Upgrade path from the old PND format

A simple script can be written that extracts the old PND file, including the screenshot and the PXML.xml file. The PXML.xml file is then converted to one or many .desktop files, and the desktop files, the preview.png file, and the package contents are compacted into a ZIP that then is renamed to "*.pnd"

Usage scenario

Repackaging of an application from another package format

  • The user grabs the package for the application
  • He dumps the executable and all required libraries into a folder
  • He dumps a "screenshot.png" file into the folder that he's made
  • He copies the ".desktop" file(s) for the application from the old package, opens them, replaces "Exec=/usr/bin/bla" with "Exec=./bla" and saves them in the directory
  • He uses a ZIP archiver to make a ZIP out of the folder, making sure that he sets the "uncompressed" option.

Creating PNDs as part of a build process

  • The build tool creates a directory with all of the necessary information like above and invokes the "zip" utility to compress the folder.

Accessing a PND's contents for the...

...lazy programmer

  • The programmer extracts the PND into a folder via libzip and accesses its contents.

...pragmatic programmer

  • The programmer uses zipfs to mount the ZIP and accesses the file's contents.
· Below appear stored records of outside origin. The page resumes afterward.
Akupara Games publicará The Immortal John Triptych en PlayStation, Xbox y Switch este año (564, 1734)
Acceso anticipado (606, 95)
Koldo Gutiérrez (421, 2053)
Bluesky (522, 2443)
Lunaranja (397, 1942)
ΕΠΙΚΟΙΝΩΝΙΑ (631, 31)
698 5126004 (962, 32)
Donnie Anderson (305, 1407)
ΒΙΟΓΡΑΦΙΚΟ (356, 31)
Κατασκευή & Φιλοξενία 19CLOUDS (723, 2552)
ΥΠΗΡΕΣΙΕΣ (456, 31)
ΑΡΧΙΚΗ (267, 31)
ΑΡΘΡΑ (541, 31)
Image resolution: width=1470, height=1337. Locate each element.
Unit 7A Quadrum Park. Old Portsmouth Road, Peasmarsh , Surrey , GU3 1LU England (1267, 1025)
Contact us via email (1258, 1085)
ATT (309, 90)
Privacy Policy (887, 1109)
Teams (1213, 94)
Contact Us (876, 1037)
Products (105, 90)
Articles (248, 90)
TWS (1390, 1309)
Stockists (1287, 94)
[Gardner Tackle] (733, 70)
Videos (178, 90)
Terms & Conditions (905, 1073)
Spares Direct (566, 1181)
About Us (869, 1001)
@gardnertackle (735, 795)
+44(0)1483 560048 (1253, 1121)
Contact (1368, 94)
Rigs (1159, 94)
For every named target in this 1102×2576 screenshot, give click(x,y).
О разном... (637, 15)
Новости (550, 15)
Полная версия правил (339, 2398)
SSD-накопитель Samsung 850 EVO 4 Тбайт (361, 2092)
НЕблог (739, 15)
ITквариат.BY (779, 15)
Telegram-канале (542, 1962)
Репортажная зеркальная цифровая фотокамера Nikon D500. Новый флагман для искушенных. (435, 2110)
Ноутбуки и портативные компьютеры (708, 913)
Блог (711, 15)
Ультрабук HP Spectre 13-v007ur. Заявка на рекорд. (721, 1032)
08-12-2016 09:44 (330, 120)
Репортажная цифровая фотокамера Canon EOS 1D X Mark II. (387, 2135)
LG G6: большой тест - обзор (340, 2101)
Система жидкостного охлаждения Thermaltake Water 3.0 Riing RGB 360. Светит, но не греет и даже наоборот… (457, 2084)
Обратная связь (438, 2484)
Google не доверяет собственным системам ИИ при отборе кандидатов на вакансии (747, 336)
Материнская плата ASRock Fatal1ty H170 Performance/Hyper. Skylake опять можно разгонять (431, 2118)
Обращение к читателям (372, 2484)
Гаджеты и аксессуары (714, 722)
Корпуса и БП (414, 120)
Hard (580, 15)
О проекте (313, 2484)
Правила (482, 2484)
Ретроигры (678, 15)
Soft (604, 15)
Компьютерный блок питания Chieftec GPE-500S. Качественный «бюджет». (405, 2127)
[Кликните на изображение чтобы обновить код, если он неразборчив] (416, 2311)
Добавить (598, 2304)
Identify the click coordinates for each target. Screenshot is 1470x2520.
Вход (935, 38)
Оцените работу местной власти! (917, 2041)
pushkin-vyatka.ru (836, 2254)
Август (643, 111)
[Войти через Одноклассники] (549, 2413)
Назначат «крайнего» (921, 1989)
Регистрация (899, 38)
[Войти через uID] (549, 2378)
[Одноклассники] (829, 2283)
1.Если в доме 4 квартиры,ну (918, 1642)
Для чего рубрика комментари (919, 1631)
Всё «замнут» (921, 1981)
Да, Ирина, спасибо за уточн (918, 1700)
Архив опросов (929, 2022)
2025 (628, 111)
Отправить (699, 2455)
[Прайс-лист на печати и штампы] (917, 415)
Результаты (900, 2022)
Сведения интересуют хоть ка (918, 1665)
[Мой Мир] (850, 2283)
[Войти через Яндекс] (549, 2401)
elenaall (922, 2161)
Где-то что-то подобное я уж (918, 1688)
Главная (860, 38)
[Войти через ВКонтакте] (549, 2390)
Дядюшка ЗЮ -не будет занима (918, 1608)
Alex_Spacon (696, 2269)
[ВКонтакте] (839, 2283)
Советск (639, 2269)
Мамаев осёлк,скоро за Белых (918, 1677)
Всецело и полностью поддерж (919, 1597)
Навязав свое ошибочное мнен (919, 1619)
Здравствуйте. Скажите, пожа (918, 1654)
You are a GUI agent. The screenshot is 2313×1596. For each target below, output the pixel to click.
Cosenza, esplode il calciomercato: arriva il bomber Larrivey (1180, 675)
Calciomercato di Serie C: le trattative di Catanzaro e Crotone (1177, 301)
...smart performance-aware programmer

  • The programmer fseek()'s the ZIP file until he finds 0x04034b50.
  • He jumps 18 bytes forward and reads the int at that location, storing it in "length".
  • He jumps 4 bytes and checks if this int matches "length". If it doesn't, it means that the file is compressed, and an error is reported.
  • He then jumps forward 4 bytes and stores the short at that location in a variable "nameLength".
  • Another 2-byte jump gets the short "extensionsLength".
  • He then jumps 2 bytes and reads "nameLength" amount of bytes from the file.
  • He then uses strcmp() to see if this string matches the sought-after file. If not, he continues the fseek().
  • The programmer now skips "entensionsLength" amount of bytes.
  • The programmer reads "length" amount of bytes from the file, and uses this as the sought-after file data.

...performance fascist/programmer who wants low seek times

  • The programmer fseek()'s the file from the end until he finds 0x02014b50.
  • He then uses the following table to get the information he needs:
ZIP central directory file header
Offset Bytes Description
0 4 Central directory file header signature = 0x02014b50
4 2 Version made by
6 2 Version needed to extract (minimum)
8 2 General purpose bit flag
10 2 Compression method
12 2 File last modification time
14 2 File last modification date
16 4 CRC-32
20 4 Compressed size
24 4 Uncompressed size
28 2 File name length (n)
30 2 Extra field length (m)
32 2 File comment length (k)
34 2 Disk number where file starts
36 2 Internal file attributes
38 4 External file attributes
42 4 Relative offset of local file header
46 n File name
46+n m Extra field
46+n+m k File comment
  • The relative file offset can then be used to jump to the file in question. The file is then scanned as described in the previous section.